- Xiangcheng Location in Fujian
- Coordinates: 24°30′41″N 117°39′15″E﻿ / ﻿24.51139°N 117.65417°E
- Country: People's Republic of China
- Province: Fujian
- Prefecture-level city: Zhangzhou

Area
- • Total: 263.6 km^{2} (101.8 sq mi)

Population (2020 census)
- • Total: 638,060
- • Density: 2,421/km^{2} (6,269/sq mi)
- Time zone: UTC+8 (China Standard)

= Xiangcheng, Zhangzhou =

Xiangcheng District (芗城区 (薌城區, Xiāngchéng Qū, Hiang-sêng-khu)) is a district and the seat of Zhangzhou, located in the province of Fujian, People's Republic of China.

==Location==
Xiangcheng is surrounded by the Chuan Chiam Boey Mountains in the south, a bay in the north, the Khor Chu Village in the east, and the Hui Chor Village in the west, where the clan village residents with the surname Qiū (邱) are the majority.

Xiangcheng was developed as a clan village with specific surnames for more than 600 years since the Ming Dynasty, with various small communities settled within the clan were formed. Clusters of houses with red-tiled roofs scatter among the labyrinthine alleys, and westward, in the near mid-west of the village, the main street runs from north to south. In the middle part of it stands the marketplace. Xiangcheng is the second place where dominated by 邱 (Qiū, Khoo in Hokkien) surnames settlers, and the second is Penang, Malaysia.
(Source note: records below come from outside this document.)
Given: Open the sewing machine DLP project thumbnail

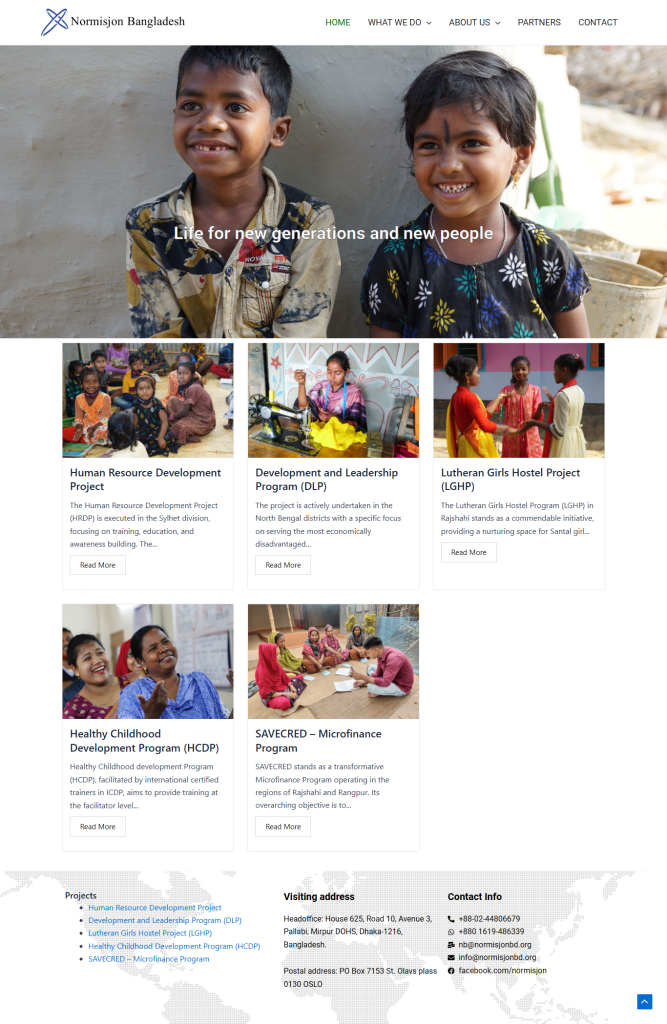Looking at the screenshot, I should [333, 400].
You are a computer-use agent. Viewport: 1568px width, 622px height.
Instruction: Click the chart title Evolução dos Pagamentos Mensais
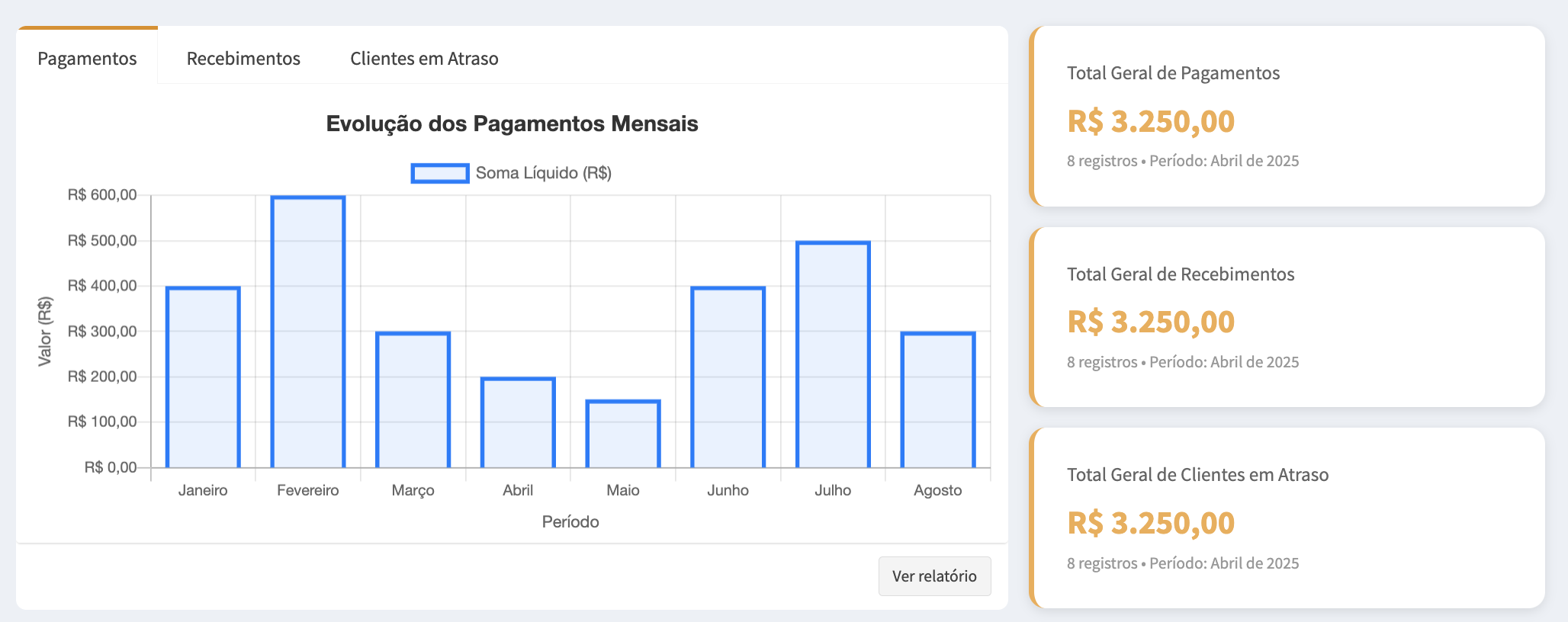512,123
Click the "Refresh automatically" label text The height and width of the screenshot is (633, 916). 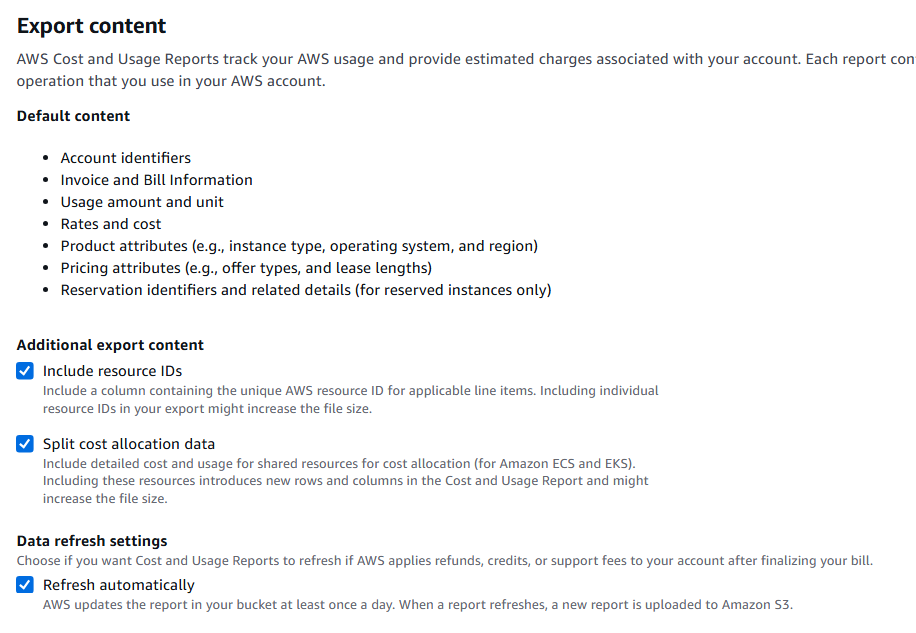coord(118,585)
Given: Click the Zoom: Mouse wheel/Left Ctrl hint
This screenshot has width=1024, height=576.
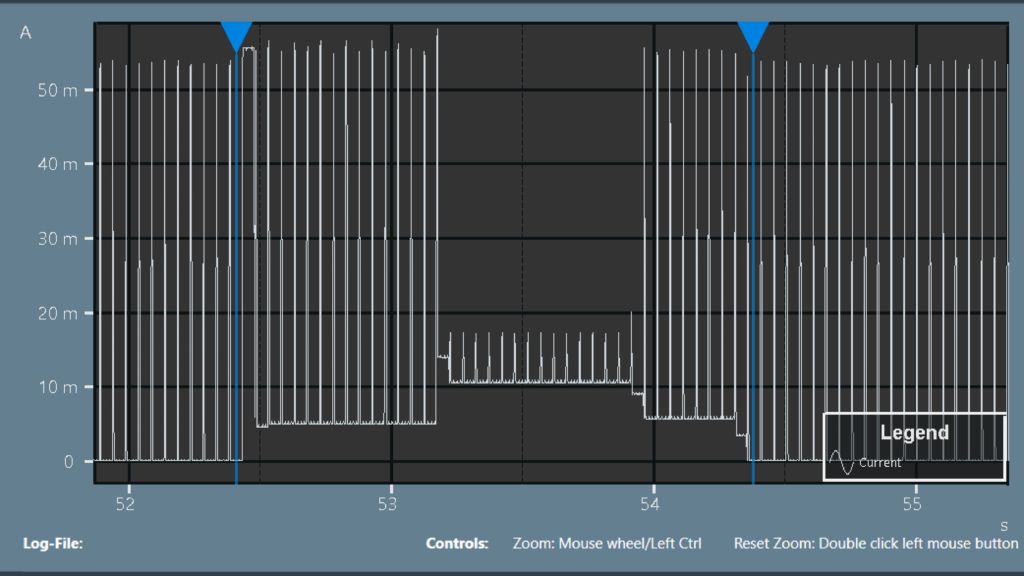Looking at the screenshot, I should (x=607, y=544).
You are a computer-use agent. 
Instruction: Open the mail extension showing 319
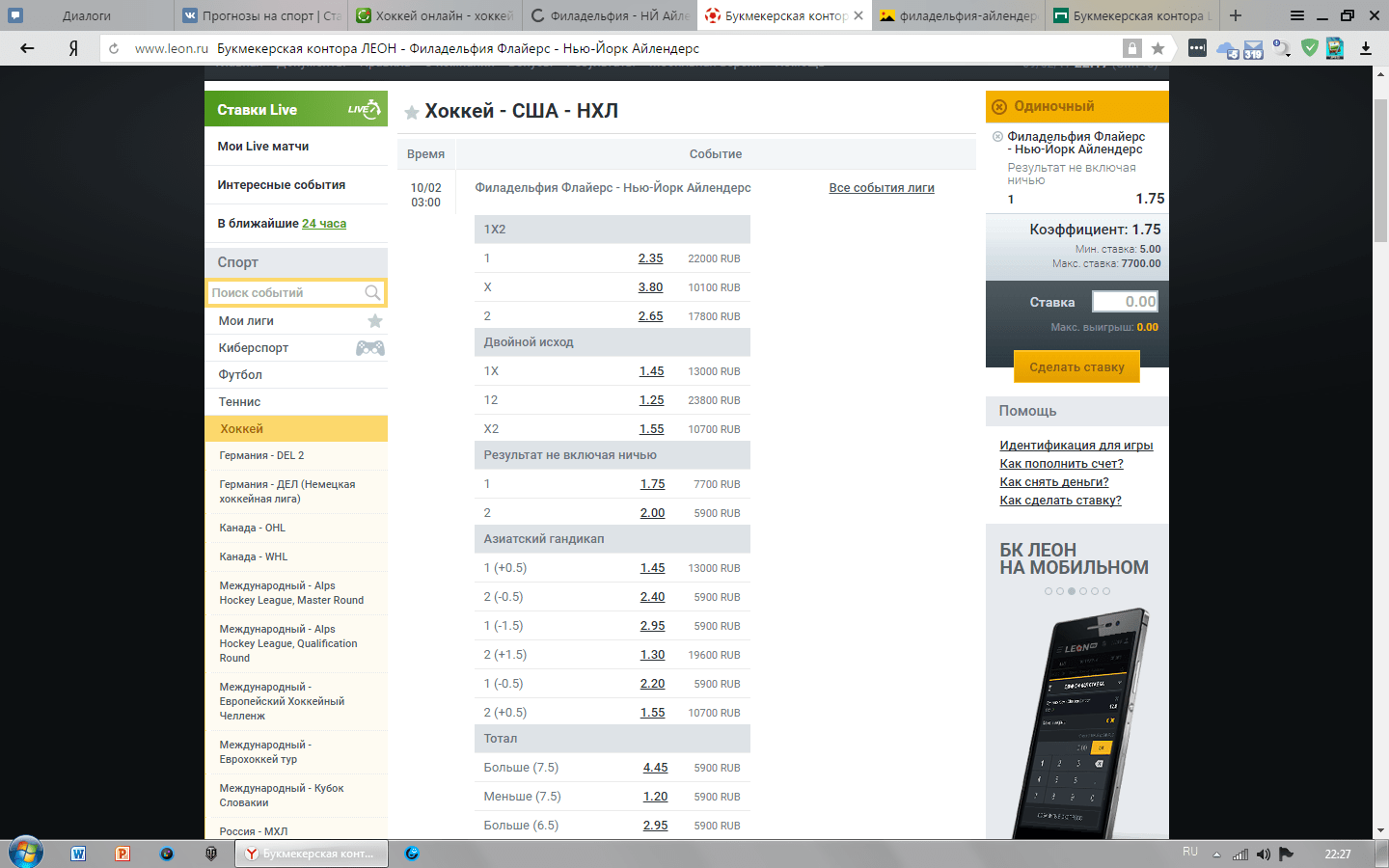(1253, 49)
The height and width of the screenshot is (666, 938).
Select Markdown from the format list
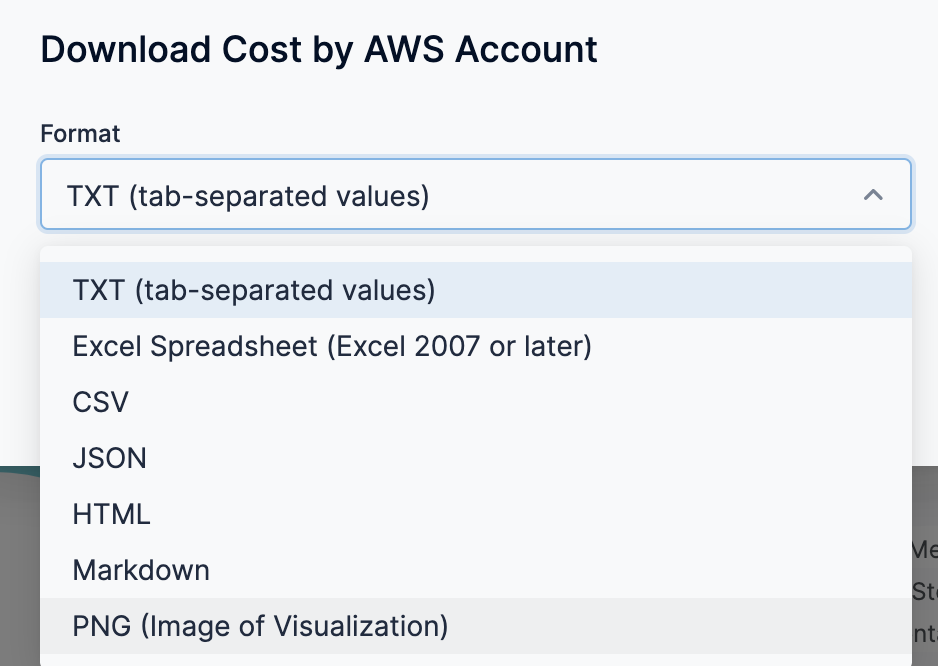point(141,570)
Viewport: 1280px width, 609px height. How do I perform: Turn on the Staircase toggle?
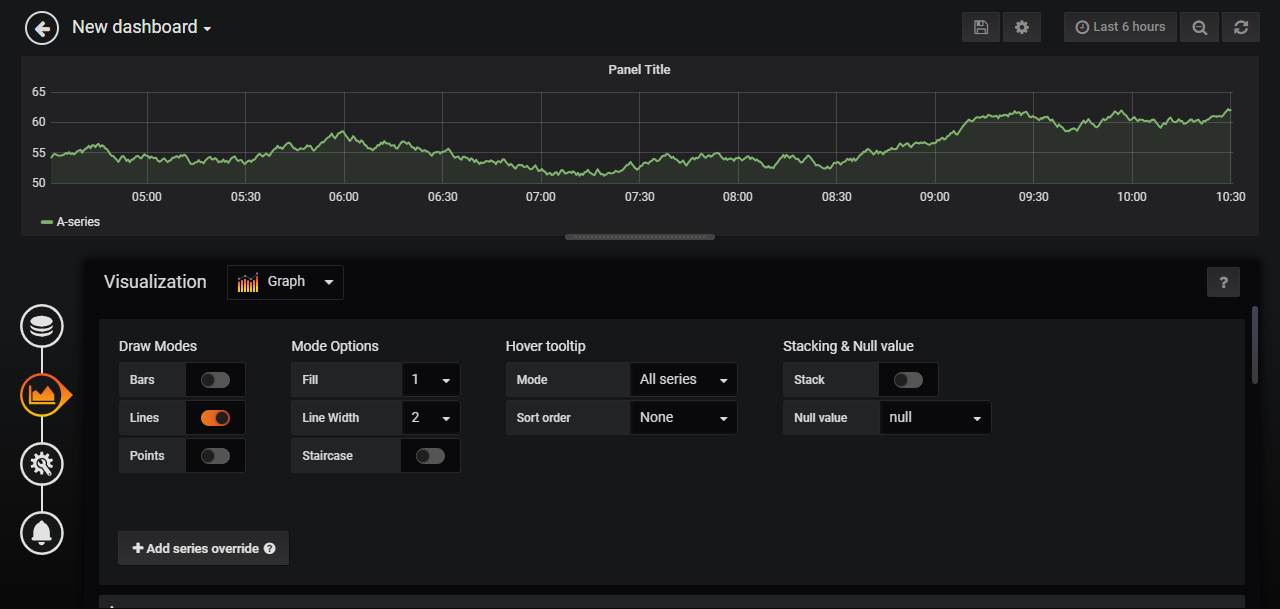click(x=430, y=455)
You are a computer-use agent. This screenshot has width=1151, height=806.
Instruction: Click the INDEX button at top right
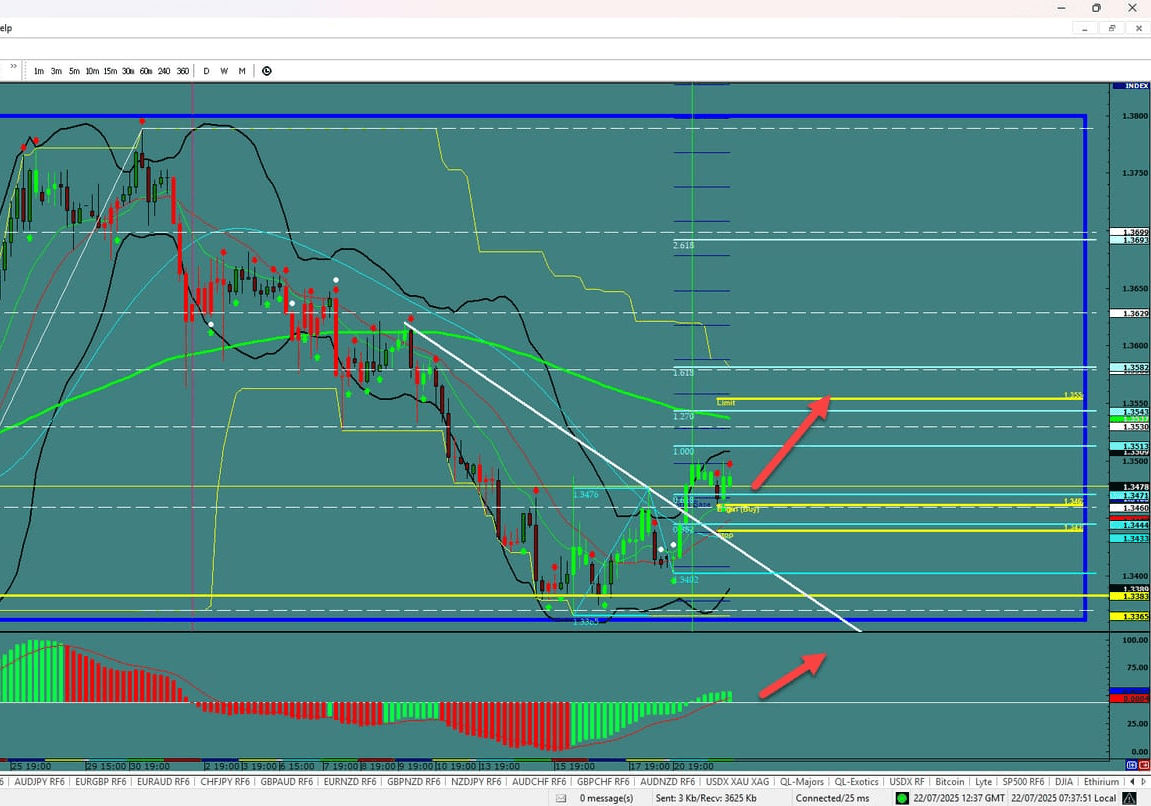[1130, 85]
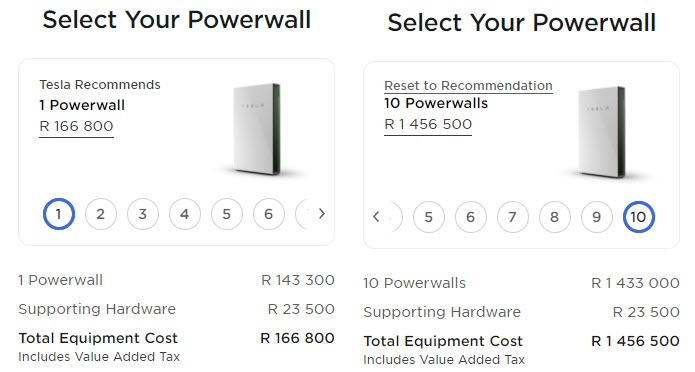Show more quantities with right chevron arrow
This screenshot has height=372, width=695.
point(322,214)
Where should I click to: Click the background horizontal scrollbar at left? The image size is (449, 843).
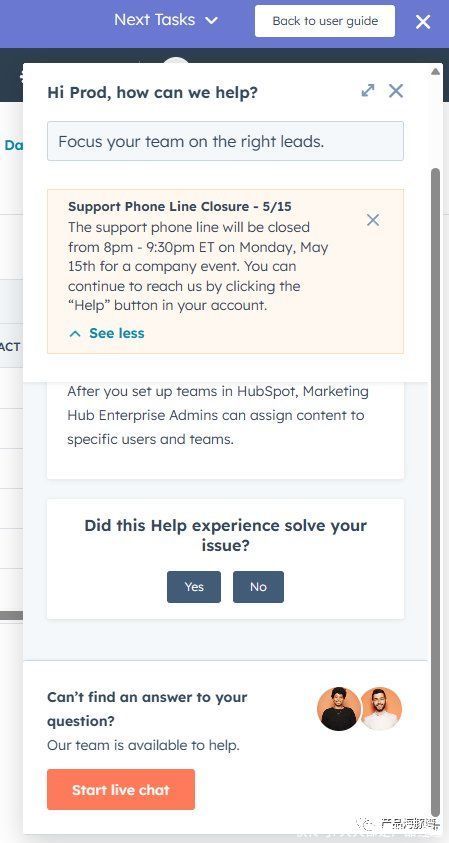(11, 615)
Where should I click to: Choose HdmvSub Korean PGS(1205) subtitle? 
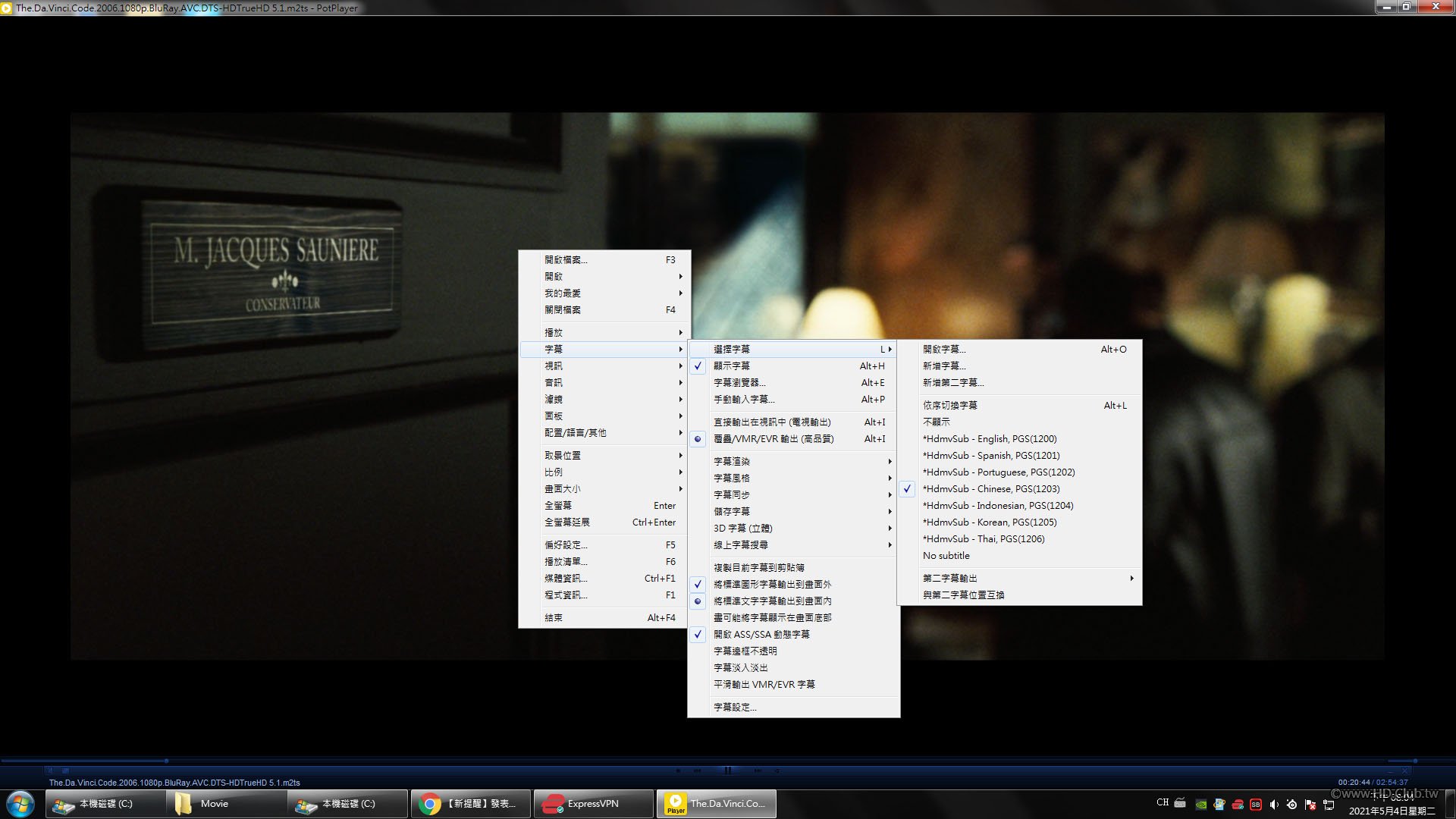(x=1019, y=522)
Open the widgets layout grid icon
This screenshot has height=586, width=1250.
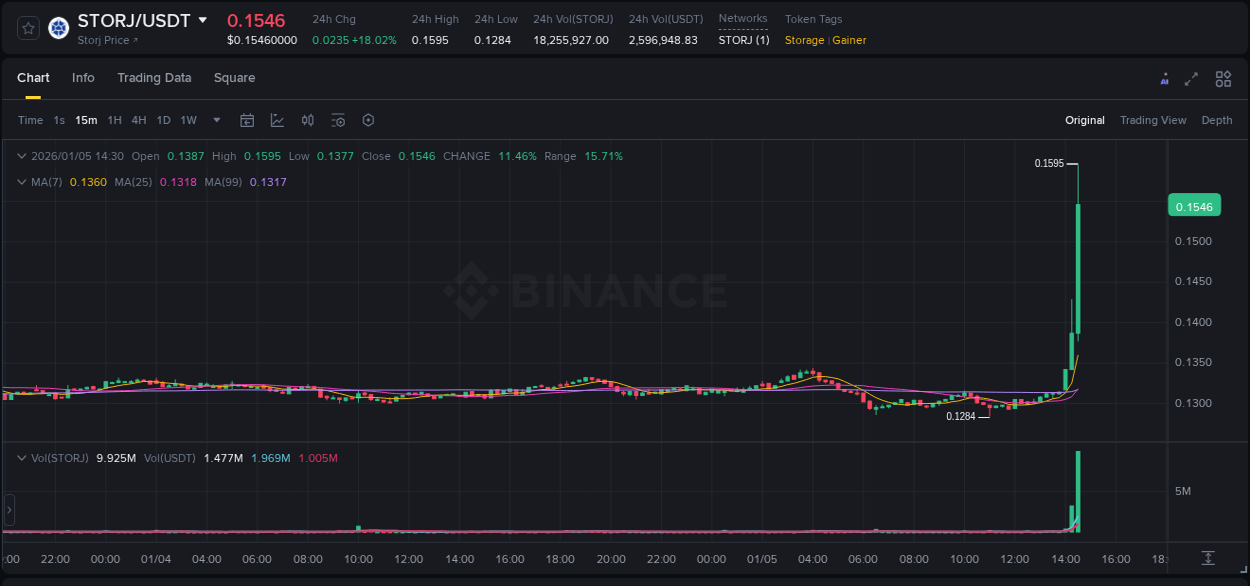pyautogui.click(x=1223, y=78)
The village has thirteen ancestral halls of different sizes, each representing a branch of the Qiu clan. There are two main temples in the village, namely the Cheng Soon Keong and the Hock Leng Keong. The former enshrines Ong Soon Yah and Tua Sai Yah, the patron saints of the Qiu clan, while the latter houses Poh Seh Tai Tay (保生大帝), the God of Medicine.

==Administrative divisions==
Subdistricts:
- Dongputou Subdistrict (东铺头街道), Xiqiao Subdistrict (西桥街道), Xinqiao Subdistrict (新桥街道), Xiangkou Subdistrict (巷口街道), Nankeng Subdistrict (南坑街道), Tongbei Subdistrict (通北街道)

Towns:
- Punan (浦南镇), Tianbao (天宝镇), Zhishan (芝山镇), Shiting (石亭镇)

Other: Jinfeng Economic Development Zone (金峰经济开发区)

== Landmarks ==
The original Cheng Soon Keong temple collapsed due to lack of maintenance during the Cultural Revolution (1966~1976). The present building was rebuilt in 1997 with a donation of US$0.84 million from Leong San Tong Khoo Kongsi, Penang. Situated at the downstream of Jiulong River, Xiangcheng was near the trading ports of Southern China from where people of Southern Fujian went overseas during the Ming and Qing Dynasties.

In 1567, Yuegang (月港), a new port which was located about 22 km from Xiangjiang, replaced Zhangzhou as the major port in Southern Fujian. Yuegang was then superseded by Amoy during the Qing dynasty.